What needs to be done> Render the records from the line containing "raises (245, 328)" through the line containing "SHEET [179, 75]" as a numbered list, leaving out any blank lines. Include only those lines.
** start Given entries **
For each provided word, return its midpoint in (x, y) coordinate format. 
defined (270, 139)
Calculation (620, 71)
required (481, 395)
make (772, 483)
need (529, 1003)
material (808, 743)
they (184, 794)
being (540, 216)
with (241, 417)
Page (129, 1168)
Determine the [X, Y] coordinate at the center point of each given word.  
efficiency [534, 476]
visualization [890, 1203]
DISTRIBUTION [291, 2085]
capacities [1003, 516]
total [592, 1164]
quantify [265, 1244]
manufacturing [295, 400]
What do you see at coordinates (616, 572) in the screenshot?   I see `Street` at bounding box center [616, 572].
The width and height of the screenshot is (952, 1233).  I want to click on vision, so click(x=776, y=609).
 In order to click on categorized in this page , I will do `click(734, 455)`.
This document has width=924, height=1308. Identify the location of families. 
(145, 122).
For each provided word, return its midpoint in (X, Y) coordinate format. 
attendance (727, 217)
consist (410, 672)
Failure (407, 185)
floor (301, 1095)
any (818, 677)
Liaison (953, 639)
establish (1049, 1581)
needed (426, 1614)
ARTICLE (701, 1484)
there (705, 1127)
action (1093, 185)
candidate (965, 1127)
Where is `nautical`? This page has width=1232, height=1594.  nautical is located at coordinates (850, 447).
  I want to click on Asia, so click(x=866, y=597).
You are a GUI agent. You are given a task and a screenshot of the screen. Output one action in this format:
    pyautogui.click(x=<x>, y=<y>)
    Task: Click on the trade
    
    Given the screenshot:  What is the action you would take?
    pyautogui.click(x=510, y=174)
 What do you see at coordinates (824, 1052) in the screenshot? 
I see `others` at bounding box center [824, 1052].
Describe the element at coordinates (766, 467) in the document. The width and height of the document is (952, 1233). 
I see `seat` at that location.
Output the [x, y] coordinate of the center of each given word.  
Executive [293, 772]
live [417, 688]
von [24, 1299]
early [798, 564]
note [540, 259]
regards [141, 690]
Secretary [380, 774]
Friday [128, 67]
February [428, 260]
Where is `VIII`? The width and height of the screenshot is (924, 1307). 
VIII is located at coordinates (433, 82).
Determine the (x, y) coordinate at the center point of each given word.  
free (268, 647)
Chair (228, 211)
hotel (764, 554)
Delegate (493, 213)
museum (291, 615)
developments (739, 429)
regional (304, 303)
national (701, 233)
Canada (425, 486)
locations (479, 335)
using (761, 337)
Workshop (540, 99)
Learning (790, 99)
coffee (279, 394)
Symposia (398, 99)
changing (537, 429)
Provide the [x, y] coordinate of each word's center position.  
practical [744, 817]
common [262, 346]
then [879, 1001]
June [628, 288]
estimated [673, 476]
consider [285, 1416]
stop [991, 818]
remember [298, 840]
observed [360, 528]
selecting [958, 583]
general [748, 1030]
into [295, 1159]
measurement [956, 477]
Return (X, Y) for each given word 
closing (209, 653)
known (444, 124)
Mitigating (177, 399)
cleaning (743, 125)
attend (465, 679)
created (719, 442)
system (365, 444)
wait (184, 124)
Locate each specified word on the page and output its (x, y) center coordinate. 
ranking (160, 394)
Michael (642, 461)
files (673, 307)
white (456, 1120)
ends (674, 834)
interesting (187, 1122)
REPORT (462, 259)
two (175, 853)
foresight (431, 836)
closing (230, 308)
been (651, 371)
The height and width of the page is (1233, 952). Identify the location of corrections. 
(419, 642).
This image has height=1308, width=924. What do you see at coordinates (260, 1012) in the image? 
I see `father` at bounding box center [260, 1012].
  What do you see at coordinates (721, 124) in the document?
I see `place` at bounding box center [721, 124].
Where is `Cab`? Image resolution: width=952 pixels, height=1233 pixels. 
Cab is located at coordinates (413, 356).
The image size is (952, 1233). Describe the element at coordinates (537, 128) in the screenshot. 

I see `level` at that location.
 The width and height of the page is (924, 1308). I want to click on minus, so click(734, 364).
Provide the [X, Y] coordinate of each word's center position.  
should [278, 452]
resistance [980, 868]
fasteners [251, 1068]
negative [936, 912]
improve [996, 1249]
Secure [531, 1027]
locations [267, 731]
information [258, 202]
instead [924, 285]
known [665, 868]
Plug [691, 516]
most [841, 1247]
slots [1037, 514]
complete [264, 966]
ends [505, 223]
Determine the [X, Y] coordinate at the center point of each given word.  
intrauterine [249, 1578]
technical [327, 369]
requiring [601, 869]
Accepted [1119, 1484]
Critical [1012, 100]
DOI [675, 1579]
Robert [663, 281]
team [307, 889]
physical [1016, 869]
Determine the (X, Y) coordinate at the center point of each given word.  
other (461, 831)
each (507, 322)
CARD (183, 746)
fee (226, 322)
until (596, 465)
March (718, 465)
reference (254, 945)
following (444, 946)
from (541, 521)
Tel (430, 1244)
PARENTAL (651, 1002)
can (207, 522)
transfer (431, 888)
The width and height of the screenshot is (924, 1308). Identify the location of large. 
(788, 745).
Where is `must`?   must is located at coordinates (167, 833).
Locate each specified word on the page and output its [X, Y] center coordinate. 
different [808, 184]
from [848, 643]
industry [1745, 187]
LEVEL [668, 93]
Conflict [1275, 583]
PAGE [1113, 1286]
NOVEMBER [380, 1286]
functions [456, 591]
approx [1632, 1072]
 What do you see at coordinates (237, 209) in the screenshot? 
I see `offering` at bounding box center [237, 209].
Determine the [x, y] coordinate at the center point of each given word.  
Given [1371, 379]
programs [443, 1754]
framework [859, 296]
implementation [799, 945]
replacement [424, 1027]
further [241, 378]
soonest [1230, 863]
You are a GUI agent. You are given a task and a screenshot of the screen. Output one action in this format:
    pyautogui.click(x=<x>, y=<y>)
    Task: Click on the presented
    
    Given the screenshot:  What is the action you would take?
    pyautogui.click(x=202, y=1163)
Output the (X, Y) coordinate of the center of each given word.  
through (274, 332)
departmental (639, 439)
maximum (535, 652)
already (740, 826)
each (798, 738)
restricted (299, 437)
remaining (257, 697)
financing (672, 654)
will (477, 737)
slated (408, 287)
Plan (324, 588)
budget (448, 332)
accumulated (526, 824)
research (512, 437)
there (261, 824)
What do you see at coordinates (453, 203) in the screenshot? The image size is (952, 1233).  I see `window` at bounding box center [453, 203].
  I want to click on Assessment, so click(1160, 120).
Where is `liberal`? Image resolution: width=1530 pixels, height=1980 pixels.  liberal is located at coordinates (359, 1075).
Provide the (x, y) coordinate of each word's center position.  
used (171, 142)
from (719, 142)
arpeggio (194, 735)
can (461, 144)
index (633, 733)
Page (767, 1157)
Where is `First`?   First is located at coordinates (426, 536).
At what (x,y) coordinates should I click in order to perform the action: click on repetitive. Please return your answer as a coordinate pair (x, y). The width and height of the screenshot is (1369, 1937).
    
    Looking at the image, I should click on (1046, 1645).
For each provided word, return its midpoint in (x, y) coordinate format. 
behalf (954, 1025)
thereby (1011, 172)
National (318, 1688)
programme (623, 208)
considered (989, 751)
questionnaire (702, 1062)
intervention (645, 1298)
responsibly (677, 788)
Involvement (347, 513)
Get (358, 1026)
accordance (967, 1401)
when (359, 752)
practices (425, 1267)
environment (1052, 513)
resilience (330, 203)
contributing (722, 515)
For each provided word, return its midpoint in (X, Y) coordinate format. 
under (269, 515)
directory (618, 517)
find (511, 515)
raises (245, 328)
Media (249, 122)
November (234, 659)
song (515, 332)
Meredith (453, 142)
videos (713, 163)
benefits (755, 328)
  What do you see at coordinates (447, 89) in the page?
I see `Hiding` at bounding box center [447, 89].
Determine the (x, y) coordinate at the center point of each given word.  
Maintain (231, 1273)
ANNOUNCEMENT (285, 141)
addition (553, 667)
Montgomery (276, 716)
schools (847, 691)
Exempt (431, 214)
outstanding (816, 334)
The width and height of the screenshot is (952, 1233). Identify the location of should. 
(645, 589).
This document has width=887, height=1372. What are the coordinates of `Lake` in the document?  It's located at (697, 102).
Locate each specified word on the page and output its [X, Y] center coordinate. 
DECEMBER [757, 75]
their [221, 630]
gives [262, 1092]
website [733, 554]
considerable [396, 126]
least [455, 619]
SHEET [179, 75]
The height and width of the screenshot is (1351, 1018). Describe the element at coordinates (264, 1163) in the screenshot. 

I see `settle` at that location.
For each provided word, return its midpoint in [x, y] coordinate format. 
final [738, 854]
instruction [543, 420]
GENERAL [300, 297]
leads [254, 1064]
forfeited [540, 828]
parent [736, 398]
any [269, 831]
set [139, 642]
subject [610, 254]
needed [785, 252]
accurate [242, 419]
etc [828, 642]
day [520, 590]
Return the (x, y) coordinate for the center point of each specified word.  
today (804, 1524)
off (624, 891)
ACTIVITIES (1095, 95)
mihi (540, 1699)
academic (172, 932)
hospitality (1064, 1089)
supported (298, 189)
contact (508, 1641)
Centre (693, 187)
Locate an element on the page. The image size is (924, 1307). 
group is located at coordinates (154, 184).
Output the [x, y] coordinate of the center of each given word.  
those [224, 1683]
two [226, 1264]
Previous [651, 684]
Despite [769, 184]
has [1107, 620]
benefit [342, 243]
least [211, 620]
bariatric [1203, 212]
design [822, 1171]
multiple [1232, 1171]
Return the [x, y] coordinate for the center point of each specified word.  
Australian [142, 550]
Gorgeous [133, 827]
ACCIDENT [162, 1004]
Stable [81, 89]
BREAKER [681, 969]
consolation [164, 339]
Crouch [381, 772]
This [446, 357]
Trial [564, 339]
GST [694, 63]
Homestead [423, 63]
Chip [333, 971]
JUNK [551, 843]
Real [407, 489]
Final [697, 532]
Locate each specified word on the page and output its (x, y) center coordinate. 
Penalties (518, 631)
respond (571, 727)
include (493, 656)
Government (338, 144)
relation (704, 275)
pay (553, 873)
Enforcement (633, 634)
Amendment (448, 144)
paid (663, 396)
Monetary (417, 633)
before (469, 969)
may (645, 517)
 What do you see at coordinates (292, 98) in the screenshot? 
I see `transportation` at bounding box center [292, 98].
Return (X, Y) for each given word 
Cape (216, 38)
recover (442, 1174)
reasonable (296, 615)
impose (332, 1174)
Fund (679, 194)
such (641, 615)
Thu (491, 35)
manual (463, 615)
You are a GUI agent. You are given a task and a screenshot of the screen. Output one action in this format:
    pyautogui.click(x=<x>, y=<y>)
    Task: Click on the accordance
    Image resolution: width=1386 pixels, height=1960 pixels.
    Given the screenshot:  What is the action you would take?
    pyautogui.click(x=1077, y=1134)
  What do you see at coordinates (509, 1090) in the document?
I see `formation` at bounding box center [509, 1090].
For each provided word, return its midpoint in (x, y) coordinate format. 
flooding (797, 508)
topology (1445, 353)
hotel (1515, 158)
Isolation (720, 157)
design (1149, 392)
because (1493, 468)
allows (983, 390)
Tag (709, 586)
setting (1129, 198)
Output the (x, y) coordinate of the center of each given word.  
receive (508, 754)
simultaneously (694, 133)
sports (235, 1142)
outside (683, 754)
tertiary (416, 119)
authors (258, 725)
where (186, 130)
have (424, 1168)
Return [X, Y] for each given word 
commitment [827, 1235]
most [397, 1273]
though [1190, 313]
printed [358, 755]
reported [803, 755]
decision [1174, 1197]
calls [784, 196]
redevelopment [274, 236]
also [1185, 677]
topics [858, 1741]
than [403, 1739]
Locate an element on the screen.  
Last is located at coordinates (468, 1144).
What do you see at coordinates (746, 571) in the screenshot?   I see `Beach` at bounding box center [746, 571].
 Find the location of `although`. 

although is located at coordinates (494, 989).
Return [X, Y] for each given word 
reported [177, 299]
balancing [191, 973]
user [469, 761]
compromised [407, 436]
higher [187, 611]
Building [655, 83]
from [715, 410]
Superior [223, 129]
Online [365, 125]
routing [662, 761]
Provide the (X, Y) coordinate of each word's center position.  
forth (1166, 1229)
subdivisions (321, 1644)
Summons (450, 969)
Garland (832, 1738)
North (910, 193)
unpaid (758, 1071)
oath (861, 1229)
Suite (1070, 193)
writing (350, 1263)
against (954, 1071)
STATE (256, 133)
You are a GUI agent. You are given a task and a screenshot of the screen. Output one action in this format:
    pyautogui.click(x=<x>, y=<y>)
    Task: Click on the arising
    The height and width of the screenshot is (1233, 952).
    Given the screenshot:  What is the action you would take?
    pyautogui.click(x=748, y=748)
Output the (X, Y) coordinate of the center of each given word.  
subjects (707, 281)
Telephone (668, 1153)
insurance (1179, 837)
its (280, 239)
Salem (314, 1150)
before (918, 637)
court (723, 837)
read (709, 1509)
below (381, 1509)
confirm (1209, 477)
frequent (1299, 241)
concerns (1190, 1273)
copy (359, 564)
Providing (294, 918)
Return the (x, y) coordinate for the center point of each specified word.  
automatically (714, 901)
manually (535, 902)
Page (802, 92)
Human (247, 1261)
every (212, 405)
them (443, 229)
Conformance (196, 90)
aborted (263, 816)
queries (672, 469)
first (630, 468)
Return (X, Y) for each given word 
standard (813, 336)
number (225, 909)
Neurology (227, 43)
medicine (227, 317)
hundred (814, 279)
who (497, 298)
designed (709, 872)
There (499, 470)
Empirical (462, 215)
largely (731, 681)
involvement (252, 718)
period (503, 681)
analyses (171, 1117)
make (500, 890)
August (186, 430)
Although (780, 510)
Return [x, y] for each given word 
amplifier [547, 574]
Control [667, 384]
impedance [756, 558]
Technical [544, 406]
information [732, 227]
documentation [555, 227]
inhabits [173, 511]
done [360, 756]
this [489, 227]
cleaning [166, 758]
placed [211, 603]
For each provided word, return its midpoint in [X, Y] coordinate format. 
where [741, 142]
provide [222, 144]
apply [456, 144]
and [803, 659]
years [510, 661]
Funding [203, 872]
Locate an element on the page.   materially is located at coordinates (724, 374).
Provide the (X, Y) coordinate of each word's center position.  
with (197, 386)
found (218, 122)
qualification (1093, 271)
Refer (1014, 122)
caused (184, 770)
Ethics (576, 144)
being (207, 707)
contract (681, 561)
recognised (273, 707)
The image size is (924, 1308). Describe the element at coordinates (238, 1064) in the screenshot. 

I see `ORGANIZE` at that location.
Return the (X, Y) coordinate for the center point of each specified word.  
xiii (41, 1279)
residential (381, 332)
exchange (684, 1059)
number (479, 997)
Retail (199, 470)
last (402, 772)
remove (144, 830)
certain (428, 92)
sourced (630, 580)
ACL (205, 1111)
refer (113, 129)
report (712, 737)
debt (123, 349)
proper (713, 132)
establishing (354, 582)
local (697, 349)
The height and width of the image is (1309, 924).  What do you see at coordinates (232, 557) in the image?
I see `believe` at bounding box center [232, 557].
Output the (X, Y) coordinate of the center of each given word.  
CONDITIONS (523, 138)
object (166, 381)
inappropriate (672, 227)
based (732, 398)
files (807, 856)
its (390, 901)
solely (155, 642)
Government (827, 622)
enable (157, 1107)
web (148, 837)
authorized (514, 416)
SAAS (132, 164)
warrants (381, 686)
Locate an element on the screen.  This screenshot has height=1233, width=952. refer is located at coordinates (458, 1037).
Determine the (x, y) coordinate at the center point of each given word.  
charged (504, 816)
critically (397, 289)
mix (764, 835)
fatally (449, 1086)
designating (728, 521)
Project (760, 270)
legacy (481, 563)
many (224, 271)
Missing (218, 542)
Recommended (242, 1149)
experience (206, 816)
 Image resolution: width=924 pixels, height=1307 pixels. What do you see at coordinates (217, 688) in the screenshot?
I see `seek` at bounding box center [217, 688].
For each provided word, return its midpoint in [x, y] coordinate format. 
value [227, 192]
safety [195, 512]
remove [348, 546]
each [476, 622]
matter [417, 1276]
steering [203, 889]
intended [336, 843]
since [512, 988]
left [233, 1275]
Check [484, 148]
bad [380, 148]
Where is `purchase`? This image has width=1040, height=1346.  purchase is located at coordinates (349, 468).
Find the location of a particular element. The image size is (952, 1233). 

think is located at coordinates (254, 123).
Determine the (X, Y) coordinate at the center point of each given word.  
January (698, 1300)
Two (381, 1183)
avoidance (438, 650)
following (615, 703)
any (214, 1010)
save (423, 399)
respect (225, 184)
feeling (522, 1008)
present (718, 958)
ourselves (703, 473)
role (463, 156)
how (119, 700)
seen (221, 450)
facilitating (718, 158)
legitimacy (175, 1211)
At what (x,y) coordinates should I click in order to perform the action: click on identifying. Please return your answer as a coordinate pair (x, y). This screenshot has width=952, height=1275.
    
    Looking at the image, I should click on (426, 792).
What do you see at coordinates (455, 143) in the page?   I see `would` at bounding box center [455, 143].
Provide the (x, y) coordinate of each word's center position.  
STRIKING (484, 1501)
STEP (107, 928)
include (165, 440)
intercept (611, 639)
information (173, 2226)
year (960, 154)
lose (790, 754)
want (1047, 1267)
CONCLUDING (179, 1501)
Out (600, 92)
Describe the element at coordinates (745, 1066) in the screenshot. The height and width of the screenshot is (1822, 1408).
** end Given entries **
Solution to this exercise>
1. raises (245, 328)
2. Media (249, 122)
3. November (234, 659)
4. song (515, 332)
5. Meredith (453, 142)
6. videos (713, 163)
7. benefits (755, 328)
8.   What do you see at coordinates (447, 89) in the page?
9. I see `Hiding` at bounding box center [447, 89].
10. Determine the (x, y) coordinate at the center point of each given word.  
11. Maintain (231, 1273)
12. ANNOUNCEMENT (285, 141)
13. addition (553, 667)
14. Montgomery (276, 716)
15. schools (847, 691)
16. Exempt (431, 214)
17. outstanding (816, 334)
18. The width and height of the screenshot is (952, 1233). Identify the location of should. 
19. (645, 589).
20. This document has width=887, height=1372. What are the coordinates of `Lake` in the document?  It's located at (697, 102).
21. Locate each specified word on the page and output its [X, Y] center coordinate. 
22. DECEMBER [757, 75]
23. their [221, 630]
24. gives [262, 1092]
25. website [733, 554]
26. considerable [396, 126]
27. least [455, 619]
28. SHEET [179, 75]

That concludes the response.